Given a Hermitian matrix $X\in\mathbb{R}^{n\times n}$ we can use Schur decomposition to diagonalize it:
\begin{equation} U^*XU=\begin{bmatrix}\lambda_1 & & \\ & \ddots & \\ & &\lambda_n\end{bmatrix}. \end{equation}
What if the diagonal elements after the transformation are subject to certain upper bound? Then we can try to diagonalize $X$ as much as possible to satisfy the constraint. But we need some proper measure of the deviation from diagonality. Maybe the sum of squares of the off-diagonal elements? Let $T=T_\text{diag}+T_\text{off}$, where
\begin{equation} T_\text{diag}=\begin{bmatrix}t_{11} & & &\\&t_{22}&&\\& & \ddots & \\ & & &0\end{bmatrix},\quad T_\text{off}=\begin{bmatrix}0 & t_{12} & \ldots & t_{1n}\\t_{21}&0&\ldots&t_{2n}\\\vdots&\vdots & \ddots & \vdots \\t_{n1} &t_{n2} & \ldots &t_{nn}\end{bmatrix}. \end{equation}
Then the sum of squares of off-diagonal elements in $T$ is the square of the Frobenious norm of $T_\text{off}$.

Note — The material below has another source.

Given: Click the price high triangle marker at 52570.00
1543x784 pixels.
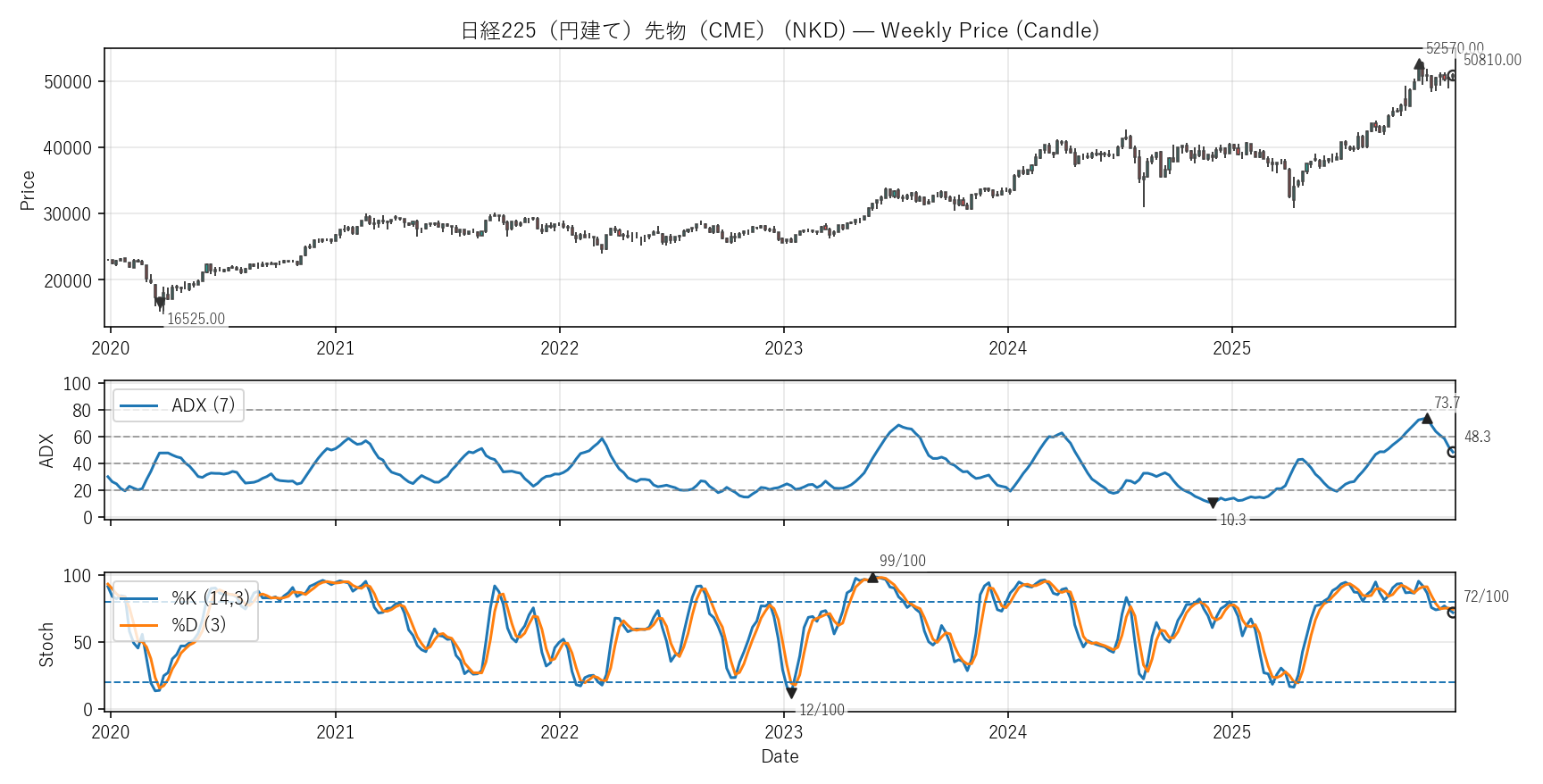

Then, we formulate the following optimization problem:
\begin{array}{ll} \text{minimize} & ||T_\text{off}||_F\\U\in\mathcal{U}\\\text{subject to} & U^*XU=T=T_\text{diag}+T_\text{off}\\&T_{ii}\leq a_{ii},\end{array}
where $||T_\text{off}||_F$ is the Frobenious norm of $T_\text{off}$ and $\mathcal{U}$ is the set of all $n\times n$ unitary matrices. I am wondering if we can get a closed-form solution?